Friday, July 17, 2009

same same, no more shame shame now

First, I’m writing this post in reaction of section 377 of Indian constitution, according to which gay sex has been legally recognized.

The passion and attention the issue of gay, lesbian and same sex has attracted is path-breaking. Heart-breaking too. Not just because I’m opposed to the
very idea of this sexual pedagogy. Also not because of the reason that theology or the tradition condemns this.

For some, it may be an issue of identity of self as an individual who may have strong belief in alternate sexual behaviour and identity. But, the question
I would like to ask is whether it is this identity of someone as an individual (with overt sexual expression) that holds more importance or is it the nation
and national issues that evoke more passion.

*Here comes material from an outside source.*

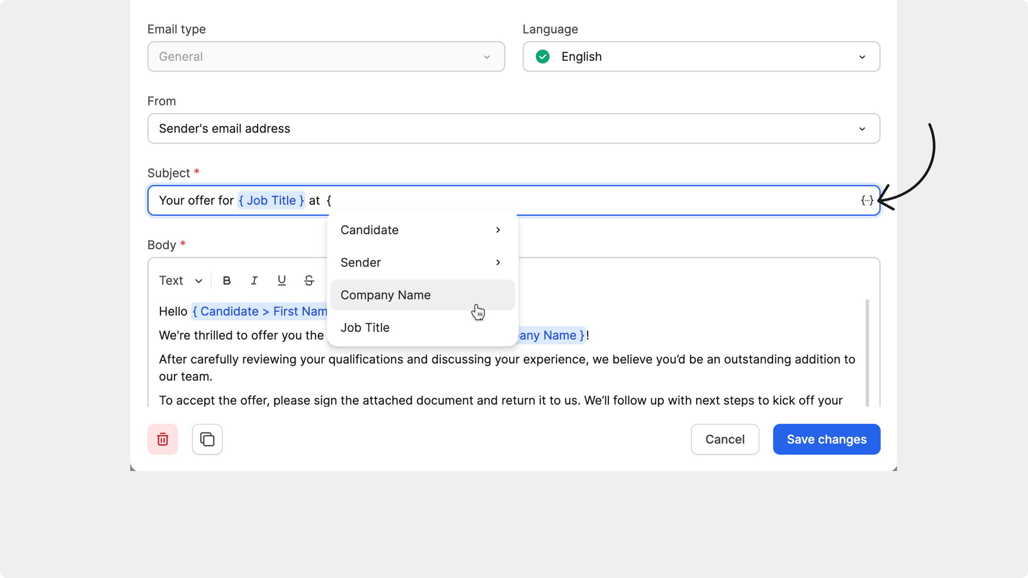This screenshot has width=1028, height=578.
Task: Open the Language dropdown
Action: coord(701,57)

24 hours since I shared this question on some forums and my mail has been flooded with mixed responses, reactions, reasoning and perspectives – all full
with passion.

The question goes – Sexuality or Nationality? What unearths more passion? For, I didn’t see this kind of coverage for any issue related to nationality and
national development in the past decade as the issue of gay and same sex has attracted. Even if this is because it is a historical judgement, there have
been bigger instances of national significance when we felt, it deserved bigger and better public and media attention.

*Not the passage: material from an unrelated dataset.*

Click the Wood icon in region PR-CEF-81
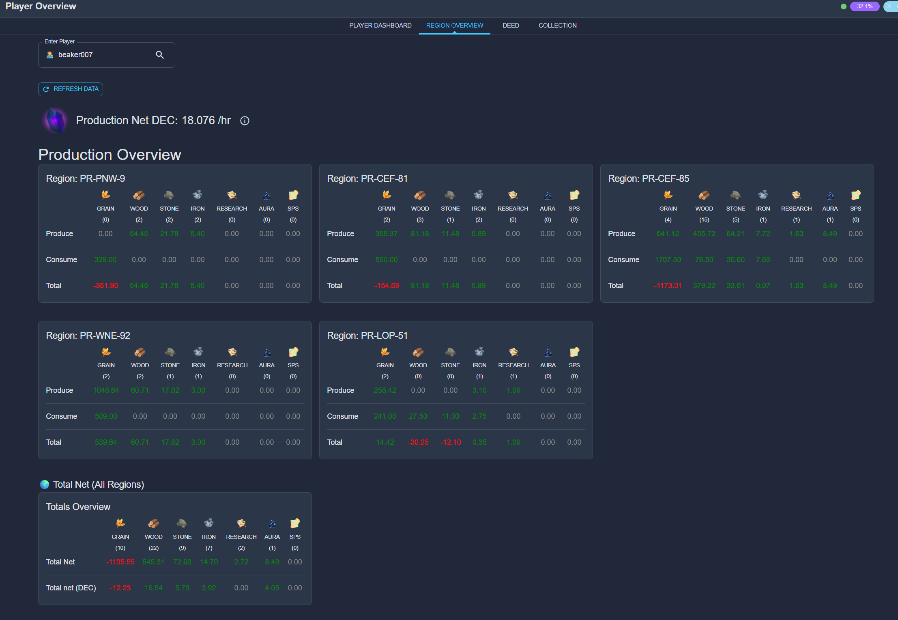Screen dimensions: 898x620 pyautogui.click(x=420, y=195)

The responses I am receiving are good enough to exhort, exhilirate as well shock a common Indian. That the media has forgotten its responsibility and role
is something few would disagree with. It is all about TRP and market-driven content generation where everything that sells makes sense. From an item number
to an item girl, rape to pedophilia and, unreal reality to rotten jokes everything sells better than a story or copy on a relevant subject.

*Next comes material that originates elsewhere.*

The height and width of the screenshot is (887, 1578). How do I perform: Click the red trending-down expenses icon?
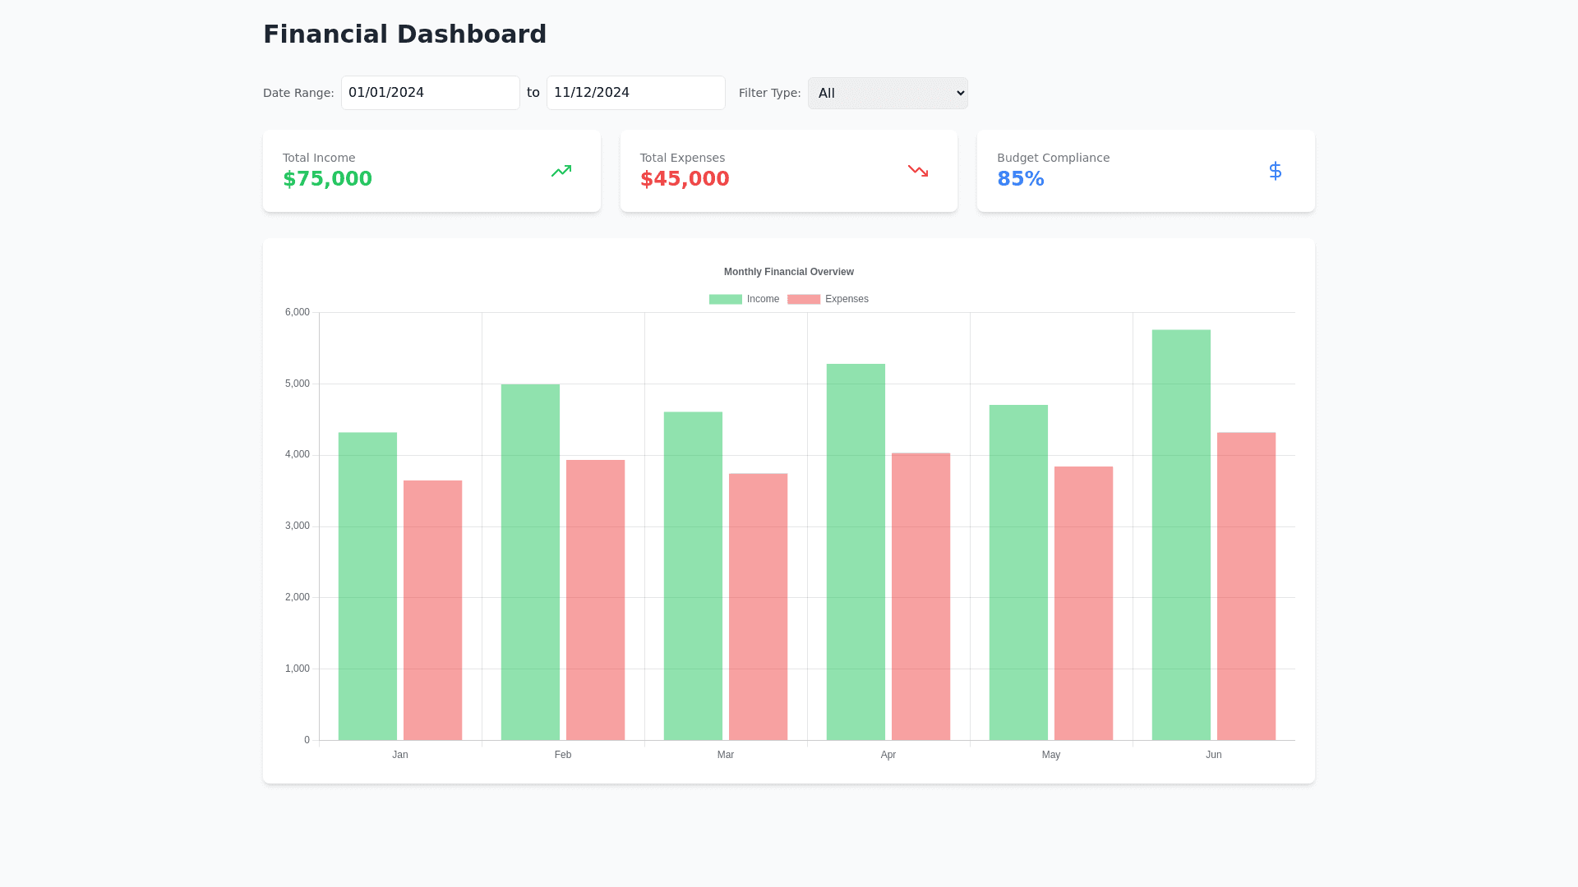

Because it is much easier to cash-in on what is already in demand, the marketers know they should not tamper the status quo when the going is good. So,
no need to alter what already sells.

I am leaving this blogpost incomplete as I await some more responses to bring you the full story.

Looking forward and, awaiting your comments.

1 comment:

Sagar said...

Sorry Prateek bro, but totally disagree here. It is really interesting how you made this distinction between the issue of homosexuality and an issue of national importance.
Is not this issue of gay rights of national significance? It concerns the right of an individual to live with the love of his/her life, millions of Indians.

Millions of Indians were denied the right to live with the person they love, and how is it that this is not of national significance?